The PsyD program aims to train psychologists to work with underserved individuals.  It seeks to train culturally competent clinical psychologists who will be leaders, advocates, clinicians, educators, and supervisors, with a commitment to scholarship and the application of research methodologies to answer clinical questions in their daily practices and communities.

Clinical training opportunities include the Center for Brief Therapy, which serves as a practicum site for masters and doctoral level students.  In addition, the center offers a pre-doctoral internship program for training future psychologists through participation in the Association of Psychology Post-doctoral and Pre-doctoral Internship Centers (APPIC).  The pre-doctoral internship in clinical psychology is designed to train future psychologists to work in health care settings as providers of comprehensive psychological services that stress interdisciplinary collaboration. 

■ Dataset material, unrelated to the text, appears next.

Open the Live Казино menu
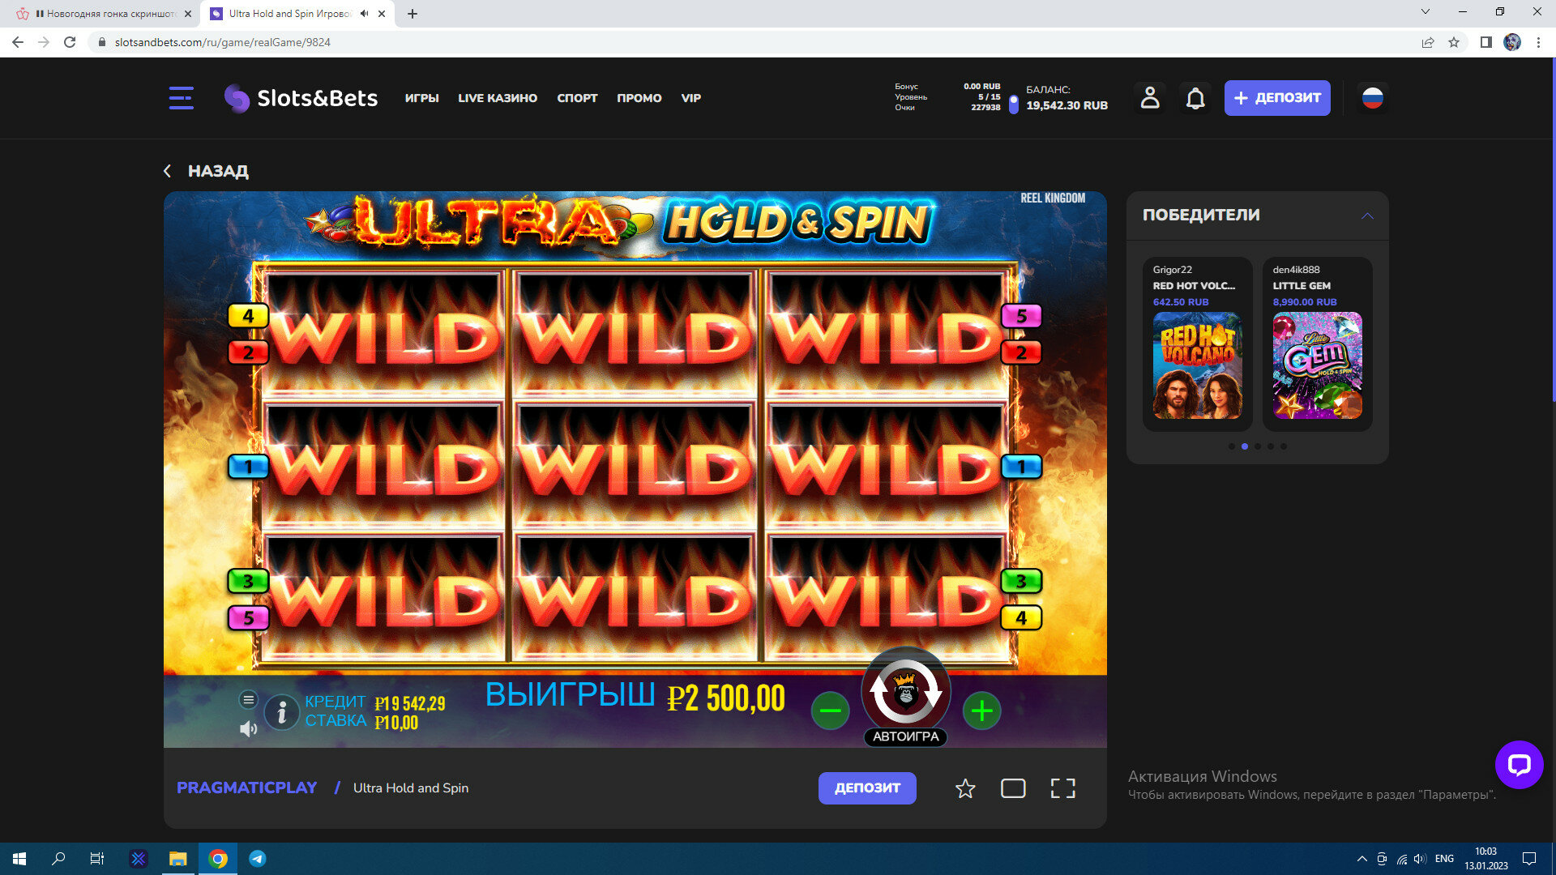1556x875 pixels. tap(497, 98)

Trainees have the opportunity to:

  • Work in the Center for Brief Therapy and the PCOM's healthcare centers
  • Collaborate with medical faculty, physicians, and medical and allied health students in the following primary care settings: family medicine, geriatrics,  Cambria division, Lancaster Division, and Roxborough division
  • Provide clinical and behavioral health interventions in consultative, individual, and group settings
  • Build skills for using empirically supported and cognitive behavior therapy focused treatments in practice
  • Complete psycho-educational and behavioral assessments
  • Receive intensive clinical supervision from highly skilled clinical psychologists
  • Interact with psychology department faculty to gain experience in teaching, writing, or presentation
  • Provide services to the community through mental health outreach programs
  • Supervise students in training
  • Participate in clinical research
Evaluated: 
Yes
Program Results: 

This program was granted a seven year accreditation in 2009 by the American Psychological Association.

Targeted Professions
Physicians: 
Osteopathic
Psychology: 
Clinical
Clinical Health
Self-Reported Competencies
PCPCC’s Education and Training Task Force identified 16 interprofessional training competencies critical for preparing health professionals for practicing in team-based, coordinated care models such as patient-centered medical homes. Listed below are the self-reported competencies that this program has achieved, which have been organized by the five core features of a medical home as defined by the Agency for Healthcare Research and Quality
Patient-Centered Care Competencies: 
Advocacy for patient-centered integrated care
Cultural sensitivity and competence in culturally appropriate practice
Development of effective, caring relationships with patients
Patient-centered care planning, including collaborative decision-making and patient self-management
Comprehensive Care Competencies: 
Assessment of biopsychosocial needs across the lifespan
Population-based approaches to health care delivery
Risk identification
Coordinated Care Competencies: 
Care coordination for comprehensive care of patient & family in the community
Health information technology, including e-communications with patients & other providers
Interprofessionalism & interdisciplinary team collaboration
Team leadership
Quality Care & Safety Competencies: 
Assessment of patient outcomes
Business models for patient-centered integrated care
Evidence-based practice
Quality improvement methods, including assessment of patient-experience for use in practice-based improvement efforts
Accessible Care Competencies: 
Promotion of appropriate access to care (e.g., group appointments, open scheduling)
Last updated November 15, 2013

* Please note: Information contained in this database is self-reported by representatives from each program. It does not represent an exhaustive list of education and training programs and inclusion does not constitute an endorsement from the PCPCC.